My favorite Catholic joke involves a conversation between a Catholic school boy and his protestant neighbor. The neighbor quizzed the Catholic about how confession worked. The catholic school boy said “we take our sins to the priest in confession and he pardons our sins.” The protestant asked, “What does the priest do with his sins.” The Catholic boy responded, “He takes them to the Bishop and the Bishop pardons him.” The comeback of course was, “what does the Bishop do with his sins?” The boys said, “He takes them to the cardinal, and the cardinal pardons him.” Of course the next question was, “What does the Cardinal do with his sins.” The answer as expected was, “He takes them to the Pope and the Pope pardons him.” Finally the protestant boy asks, “What does the Pope do with his sins?” The Catholic boy replied, “Well, he takes them to God directly who forgives him.” His neighbor jubilantly replies, “The Pope must be a protestant because that’s what we do!”

With the advent of our Great High Priest, Jesus, the system of barriers which kept the common person from God’s presence was torn from top to bottom. The Jewish system consisted of the outer court which limited a Gentile’s approach to God, the inner court in which the Jewish believers were restrained, the Holy Place where only priests could enter, followed by the Most Holy Place where only the one High Priest in every generation could enter and only once a year.
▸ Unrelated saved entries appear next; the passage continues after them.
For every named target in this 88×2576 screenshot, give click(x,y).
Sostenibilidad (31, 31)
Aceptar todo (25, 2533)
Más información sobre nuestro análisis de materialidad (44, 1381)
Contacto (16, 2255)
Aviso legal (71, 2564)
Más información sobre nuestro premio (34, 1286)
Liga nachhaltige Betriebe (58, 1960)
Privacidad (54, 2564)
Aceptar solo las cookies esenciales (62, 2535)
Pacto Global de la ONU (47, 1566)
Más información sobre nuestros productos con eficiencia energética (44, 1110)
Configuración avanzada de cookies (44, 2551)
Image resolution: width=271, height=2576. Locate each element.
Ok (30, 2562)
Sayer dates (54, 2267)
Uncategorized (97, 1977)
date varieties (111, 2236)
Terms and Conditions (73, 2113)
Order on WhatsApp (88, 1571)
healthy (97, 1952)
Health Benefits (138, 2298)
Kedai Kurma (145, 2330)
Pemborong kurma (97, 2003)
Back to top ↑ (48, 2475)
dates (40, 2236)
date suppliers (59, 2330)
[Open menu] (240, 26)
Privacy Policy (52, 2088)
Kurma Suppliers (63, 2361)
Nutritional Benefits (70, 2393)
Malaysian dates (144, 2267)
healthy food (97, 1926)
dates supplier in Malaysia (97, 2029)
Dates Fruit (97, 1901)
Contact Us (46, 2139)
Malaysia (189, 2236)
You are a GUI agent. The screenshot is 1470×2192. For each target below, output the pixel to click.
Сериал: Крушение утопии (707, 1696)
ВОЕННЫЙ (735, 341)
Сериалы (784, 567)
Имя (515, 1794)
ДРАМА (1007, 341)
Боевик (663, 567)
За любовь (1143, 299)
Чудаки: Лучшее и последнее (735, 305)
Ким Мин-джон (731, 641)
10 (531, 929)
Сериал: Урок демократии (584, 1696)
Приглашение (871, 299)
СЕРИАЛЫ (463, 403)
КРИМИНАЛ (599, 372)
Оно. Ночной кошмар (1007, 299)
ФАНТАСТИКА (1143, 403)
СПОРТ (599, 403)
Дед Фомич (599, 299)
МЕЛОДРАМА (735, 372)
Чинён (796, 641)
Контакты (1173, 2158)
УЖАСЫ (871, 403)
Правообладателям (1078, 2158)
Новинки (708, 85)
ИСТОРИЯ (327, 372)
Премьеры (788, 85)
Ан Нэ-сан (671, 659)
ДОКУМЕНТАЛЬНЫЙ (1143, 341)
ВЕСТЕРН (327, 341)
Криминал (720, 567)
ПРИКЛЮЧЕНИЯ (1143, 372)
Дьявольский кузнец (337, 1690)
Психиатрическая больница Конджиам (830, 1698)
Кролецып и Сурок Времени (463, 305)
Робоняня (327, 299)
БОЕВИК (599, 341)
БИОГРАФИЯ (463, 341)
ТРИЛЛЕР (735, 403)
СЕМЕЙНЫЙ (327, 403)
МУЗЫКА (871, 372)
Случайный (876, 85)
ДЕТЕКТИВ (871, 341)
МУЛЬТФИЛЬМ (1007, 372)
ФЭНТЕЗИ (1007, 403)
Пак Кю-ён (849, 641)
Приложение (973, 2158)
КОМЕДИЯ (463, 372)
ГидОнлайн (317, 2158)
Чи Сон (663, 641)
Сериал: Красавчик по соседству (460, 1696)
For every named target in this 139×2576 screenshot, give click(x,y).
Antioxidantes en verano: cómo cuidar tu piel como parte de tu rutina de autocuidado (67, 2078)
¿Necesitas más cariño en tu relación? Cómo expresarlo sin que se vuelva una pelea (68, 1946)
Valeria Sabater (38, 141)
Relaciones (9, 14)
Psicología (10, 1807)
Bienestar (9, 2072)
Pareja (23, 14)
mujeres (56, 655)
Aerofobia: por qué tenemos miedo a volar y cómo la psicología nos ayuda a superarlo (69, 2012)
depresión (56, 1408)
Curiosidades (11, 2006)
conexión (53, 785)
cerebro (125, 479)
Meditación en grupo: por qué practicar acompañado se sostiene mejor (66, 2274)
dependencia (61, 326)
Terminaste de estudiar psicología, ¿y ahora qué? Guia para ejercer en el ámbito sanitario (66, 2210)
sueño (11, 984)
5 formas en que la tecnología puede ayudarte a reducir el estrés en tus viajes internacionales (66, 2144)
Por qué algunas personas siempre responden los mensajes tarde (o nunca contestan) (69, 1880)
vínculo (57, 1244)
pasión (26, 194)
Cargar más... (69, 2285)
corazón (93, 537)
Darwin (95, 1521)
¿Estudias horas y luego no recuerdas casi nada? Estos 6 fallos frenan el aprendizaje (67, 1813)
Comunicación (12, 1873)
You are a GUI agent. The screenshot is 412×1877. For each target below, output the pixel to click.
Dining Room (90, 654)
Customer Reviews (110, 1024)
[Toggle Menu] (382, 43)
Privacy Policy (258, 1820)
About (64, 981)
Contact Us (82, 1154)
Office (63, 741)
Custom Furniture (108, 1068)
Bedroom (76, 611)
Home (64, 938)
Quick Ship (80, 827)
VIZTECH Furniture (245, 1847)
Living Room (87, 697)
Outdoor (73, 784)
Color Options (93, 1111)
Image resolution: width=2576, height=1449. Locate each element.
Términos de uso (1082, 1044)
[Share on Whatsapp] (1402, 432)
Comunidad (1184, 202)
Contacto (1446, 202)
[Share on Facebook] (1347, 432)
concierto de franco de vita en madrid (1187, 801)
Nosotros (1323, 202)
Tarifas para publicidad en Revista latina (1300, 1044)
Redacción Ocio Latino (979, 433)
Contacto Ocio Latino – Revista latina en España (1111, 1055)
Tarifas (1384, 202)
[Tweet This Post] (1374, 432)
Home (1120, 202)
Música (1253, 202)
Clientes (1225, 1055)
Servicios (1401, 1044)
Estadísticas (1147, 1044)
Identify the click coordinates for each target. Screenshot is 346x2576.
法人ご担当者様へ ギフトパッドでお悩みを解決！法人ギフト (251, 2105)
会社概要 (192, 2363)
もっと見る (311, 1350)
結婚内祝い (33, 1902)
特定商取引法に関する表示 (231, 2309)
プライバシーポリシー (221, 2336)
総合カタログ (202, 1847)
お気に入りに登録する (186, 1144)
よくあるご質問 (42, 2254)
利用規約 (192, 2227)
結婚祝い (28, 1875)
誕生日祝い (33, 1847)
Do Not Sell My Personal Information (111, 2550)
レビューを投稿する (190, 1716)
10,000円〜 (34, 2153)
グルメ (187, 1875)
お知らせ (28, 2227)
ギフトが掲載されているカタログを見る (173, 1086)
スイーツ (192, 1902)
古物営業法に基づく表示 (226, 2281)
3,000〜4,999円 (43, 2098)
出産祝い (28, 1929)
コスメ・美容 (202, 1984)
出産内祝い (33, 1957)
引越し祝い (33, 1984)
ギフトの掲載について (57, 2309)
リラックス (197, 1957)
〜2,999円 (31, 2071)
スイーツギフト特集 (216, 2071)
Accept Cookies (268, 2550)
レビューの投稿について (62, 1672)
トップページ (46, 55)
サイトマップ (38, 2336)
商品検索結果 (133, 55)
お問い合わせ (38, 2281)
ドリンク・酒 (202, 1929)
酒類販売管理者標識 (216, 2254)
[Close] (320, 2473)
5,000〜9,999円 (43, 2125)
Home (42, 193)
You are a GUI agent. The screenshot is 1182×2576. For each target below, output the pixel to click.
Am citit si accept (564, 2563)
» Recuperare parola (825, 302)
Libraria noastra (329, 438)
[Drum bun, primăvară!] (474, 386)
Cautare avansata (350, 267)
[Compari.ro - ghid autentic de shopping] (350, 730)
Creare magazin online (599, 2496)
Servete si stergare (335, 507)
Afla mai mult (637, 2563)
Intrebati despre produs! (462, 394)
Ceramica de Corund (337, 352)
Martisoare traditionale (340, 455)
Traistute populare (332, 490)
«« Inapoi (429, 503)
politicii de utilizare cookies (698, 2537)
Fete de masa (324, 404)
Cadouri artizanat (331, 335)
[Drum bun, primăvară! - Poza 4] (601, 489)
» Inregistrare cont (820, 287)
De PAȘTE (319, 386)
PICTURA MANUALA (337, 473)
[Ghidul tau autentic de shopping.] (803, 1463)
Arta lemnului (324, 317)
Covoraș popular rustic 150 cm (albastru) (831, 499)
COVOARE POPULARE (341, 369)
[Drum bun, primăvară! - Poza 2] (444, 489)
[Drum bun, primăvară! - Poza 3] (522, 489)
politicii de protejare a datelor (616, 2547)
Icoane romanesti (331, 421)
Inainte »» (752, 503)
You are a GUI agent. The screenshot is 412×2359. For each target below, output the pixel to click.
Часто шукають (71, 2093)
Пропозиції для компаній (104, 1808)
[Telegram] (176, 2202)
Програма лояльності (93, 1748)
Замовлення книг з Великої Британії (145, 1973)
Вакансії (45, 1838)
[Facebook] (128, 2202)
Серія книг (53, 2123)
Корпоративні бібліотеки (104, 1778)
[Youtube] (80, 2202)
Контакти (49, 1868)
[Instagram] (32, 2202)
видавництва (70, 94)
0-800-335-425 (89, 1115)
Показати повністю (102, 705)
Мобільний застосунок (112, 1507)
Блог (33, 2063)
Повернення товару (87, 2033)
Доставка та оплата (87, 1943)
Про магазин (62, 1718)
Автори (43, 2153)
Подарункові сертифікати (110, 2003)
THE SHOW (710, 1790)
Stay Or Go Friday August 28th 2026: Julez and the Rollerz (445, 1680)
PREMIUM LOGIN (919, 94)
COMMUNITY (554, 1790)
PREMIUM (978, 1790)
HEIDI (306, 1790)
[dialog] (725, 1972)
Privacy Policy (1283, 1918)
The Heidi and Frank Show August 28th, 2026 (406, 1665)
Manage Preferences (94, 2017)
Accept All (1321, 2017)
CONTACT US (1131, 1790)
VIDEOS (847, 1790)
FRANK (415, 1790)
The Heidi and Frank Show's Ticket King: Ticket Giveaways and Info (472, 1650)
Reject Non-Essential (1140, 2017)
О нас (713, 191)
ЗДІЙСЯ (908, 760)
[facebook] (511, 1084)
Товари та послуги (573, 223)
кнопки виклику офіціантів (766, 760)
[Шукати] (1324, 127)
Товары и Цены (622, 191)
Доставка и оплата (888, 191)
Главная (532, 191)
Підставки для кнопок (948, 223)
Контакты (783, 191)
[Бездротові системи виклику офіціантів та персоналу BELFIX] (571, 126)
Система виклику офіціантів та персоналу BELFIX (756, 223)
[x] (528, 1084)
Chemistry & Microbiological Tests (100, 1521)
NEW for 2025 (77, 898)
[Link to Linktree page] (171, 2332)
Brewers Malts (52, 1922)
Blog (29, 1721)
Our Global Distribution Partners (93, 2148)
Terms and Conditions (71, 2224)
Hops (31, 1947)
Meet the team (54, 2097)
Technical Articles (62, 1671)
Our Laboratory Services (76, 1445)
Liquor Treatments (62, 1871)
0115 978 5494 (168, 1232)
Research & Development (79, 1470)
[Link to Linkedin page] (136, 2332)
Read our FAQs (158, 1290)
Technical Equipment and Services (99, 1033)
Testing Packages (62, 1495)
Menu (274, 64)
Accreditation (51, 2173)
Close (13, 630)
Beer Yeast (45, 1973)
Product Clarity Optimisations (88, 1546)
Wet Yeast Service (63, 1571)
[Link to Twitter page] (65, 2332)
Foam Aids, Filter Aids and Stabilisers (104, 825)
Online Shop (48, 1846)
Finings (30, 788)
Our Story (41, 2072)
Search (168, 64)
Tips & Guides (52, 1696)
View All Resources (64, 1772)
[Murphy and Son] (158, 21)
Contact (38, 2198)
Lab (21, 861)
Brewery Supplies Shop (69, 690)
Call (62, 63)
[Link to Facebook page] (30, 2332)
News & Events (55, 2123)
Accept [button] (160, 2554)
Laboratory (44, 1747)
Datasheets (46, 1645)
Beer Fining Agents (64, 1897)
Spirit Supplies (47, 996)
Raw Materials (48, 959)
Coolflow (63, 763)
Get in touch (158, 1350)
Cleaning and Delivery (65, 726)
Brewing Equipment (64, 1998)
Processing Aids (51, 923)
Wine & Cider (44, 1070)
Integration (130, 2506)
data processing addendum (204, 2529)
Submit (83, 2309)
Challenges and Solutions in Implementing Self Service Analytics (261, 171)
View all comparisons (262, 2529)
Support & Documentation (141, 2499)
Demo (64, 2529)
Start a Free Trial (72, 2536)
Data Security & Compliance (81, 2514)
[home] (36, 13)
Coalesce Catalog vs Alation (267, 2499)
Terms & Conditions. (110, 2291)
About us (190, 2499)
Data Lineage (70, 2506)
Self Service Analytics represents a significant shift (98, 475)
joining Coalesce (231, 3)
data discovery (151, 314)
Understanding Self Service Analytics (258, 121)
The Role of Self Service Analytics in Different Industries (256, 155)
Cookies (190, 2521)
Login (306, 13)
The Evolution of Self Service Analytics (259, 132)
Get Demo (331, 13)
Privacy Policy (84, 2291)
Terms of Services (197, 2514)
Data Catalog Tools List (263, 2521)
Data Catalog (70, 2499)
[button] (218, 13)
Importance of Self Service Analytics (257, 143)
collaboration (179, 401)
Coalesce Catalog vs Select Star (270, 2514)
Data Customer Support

As long as this system remains in effect there is no way for a normal person to establish a personal connection with God. This system was an external one and had no contact with one’s inner being. Hebrews 9:8-10 says, “By this the Holy Spirit indicates that the way into the holy places is not yet opened as long as the first section is still standing (which is symbolic for the present age). According to this arrangement, gifts and sacrifices are offered that cannot perfect the conscience of the worshiper, but deal only with food and drink and various washings, regulations for the body imposed until the time of reformation.”

Jesus predicted that the temple and its system would be destroyed completely. Luke 21:6 tells us that Jesus said there will not be “one stone left upon another” when the Temple is destroyed. This literally happened in 70 A.D. when Titus, the Roman General, razed the Temple to the ground. The whole sacrificial system was a parable that the Holy Spirit uses to point to Jesus. His sacrifice “rent” the barriers between God and the normal person. Further, the repetitive nature of the earthly sacrifices served as a constant reminder of sin. There was no relief for sinners. Hughes summarizes his comments on this passage, “Average Joes, like most of us, were several ecclesiastical layers removed from access to God’s presence—and their consciences never rested easy.”[1]

[1] R. Kent Hughes, Hebrews: An Anchor for the Soul, vol. 1, Preaching the Word (Wheaton, IL: Crossway Books, 1993), 229.